Aim: Update the material from its first line up to and including the line with "(1182, 567)" by replacing "accomplish" with "achieve" and leaving everything else unchanged. Return only those lines.

— Start of Supplied material —

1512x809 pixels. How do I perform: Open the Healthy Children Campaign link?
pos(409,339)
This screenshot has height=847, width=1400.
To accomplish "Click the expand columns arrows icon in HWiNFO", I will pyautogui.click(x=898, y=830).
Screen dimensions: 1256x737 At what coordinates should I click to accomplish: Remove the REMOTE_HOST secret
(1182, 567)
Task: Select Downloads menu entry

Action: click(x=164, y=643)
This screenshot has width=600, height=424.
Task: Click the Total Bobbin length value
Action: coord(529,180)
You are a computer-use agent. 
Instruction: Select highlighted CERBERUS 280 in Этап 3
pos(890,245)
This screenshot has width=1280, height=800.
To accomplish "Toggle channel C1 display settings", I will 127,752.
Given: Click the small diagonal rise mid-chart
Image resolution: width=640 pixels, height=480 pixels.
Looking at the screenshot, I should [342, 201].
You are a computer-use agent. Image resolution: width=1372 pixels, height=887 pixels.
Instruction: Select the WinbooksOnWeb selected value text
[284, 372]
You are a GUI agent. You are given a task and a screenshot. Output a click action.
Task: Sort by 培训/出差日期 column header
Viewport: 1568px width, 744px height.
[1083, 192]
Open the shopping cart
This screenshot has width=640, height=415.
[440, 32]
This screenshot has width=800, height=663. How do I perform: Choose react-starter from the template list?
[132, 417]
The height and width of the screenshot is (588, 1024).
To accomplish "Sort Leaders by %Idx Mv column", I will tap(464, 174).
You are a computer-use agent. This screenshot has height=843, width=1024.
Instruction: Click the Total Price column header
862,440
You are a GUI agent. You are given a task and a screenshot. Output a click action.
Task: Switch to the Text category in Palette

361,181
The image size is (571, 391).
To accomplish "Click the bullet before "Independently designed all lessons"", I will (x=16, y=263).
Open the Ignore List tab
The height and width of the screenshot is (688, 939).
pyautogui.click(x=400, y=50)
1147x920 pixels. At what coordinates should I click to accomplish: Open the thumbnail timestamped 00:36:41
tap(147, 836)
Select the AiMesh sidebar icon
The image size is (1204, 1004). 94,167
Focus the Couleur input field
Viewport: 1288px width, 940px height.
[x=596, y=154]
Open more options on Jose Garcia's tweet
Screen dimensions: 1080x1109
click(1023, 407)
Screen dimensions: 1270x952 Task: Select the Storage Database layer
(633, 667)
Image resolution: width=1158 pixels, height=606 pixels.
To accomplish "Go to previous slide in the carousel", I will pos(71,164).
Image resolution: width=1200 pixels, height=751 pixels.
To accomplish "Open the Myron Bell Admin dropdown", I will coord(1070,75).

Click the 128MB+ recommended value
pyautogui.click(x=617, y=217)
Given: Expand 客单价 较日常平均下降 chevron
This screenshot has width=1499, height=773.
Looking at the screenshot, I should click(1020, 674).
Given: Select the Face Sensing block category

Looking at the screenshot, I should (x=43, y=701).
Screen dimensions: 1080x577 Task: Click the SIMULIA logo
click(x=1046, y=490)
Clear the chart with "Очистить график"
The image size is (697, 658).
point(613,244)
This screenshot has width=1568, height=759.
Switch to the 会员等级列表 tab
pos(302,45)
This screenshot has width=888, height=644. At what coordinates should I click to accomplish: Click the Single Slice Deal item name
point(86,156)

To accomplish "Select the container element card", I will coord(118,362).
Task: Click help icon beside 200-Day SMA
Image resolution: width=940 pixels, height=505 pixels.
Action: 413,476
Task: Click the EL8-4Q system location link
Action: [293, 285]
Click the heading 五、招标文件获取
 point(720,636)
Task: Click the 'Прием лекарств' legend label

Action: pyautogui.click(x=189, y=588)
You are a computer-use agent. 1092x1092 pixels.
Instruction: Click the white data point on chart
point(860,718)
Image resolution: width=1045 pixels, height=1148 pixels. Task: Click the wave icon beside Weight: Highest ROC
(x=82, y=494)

— End of Supplied material —

Exercise answer:
1512x809 pixels. How do I perform: Open the Healthy Children Campaign link?
pos(409,339)
This screenshot has height=847, width=1400.
To achieve "Click the expand columns arrows icon in HWiNFO", I will pyautogui.click(x=898, y=830).
Screen dimensions: 1256x737 At what coordinates should I click to achieve: Remove the REMOTE_HOST secret
(1182, 567)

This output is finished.